##### TEXT EXTRACT
The package is available through the Julia package manager. You can directly install it from the Julia REPL:

Using the Julia REPL package mode (]):

add OperatorAlgebra

Quick Start

using OperatorAlgebra
using SparseArrays

# Define single-site operators
σx = Op(PAULI_X, 1)  # Pauli X on site 1
σz = Op(PAULI_Z, 2)  # Pauli Z on site 2

# Create operator products (OpChain)
product = σx * σz

# Create operator sums (OpSum)
hamiltonian = σx + σz + 0.5 * product

# Convert to matrix representation
basis = [1, 2]
H_matrix = sparse(hamiltonian, basis)

Simple Linear Algebra Operations

Compute traces of operators over tensor product spaces:

using LinearAlgebra

# Single operator trace
σz = Op(PAULI_Z, 1)
tr(σz, [1, 2])  # Trace over 2-site system

# Trace of operator products and sums
product = σx * σz
tr(product, [1, 2])
##########
##### SOURCE MATERIAL
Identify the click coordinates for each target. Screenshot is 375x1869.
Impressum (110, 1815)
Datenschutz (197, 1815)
##########
OBJECTIVE – Carry on the OperatorAlgebra package documentation from its last line, "tr(product, [1, 2])".

RESPONSE TO THE TASK –
hamiltonian = σx + σz + 0.5 * product
tr(hamiltonian, [1, 2])

ITensorMPS Integration

When ITensorMPS.jl is loaded, operators can be automatically converted to Matrix Product Operators:

using OperatorAlgebra
using ITensorMPS  # Extension loads automatically

# Define a spin chain
sites = siteinds("S=1/2", 4)

# Create a Hamiltonian
σx = Op(PAULI_X, 1)
σz = Op(PAULI_Z, 2)
H = σx + σz + 0.5 * (σx * σz)

# Convert to MPO for use with ITensor algorithms
mpo = MPO(H, sites)

Contributing

This is an academic/research project. For questions or suggestions, please contact the author.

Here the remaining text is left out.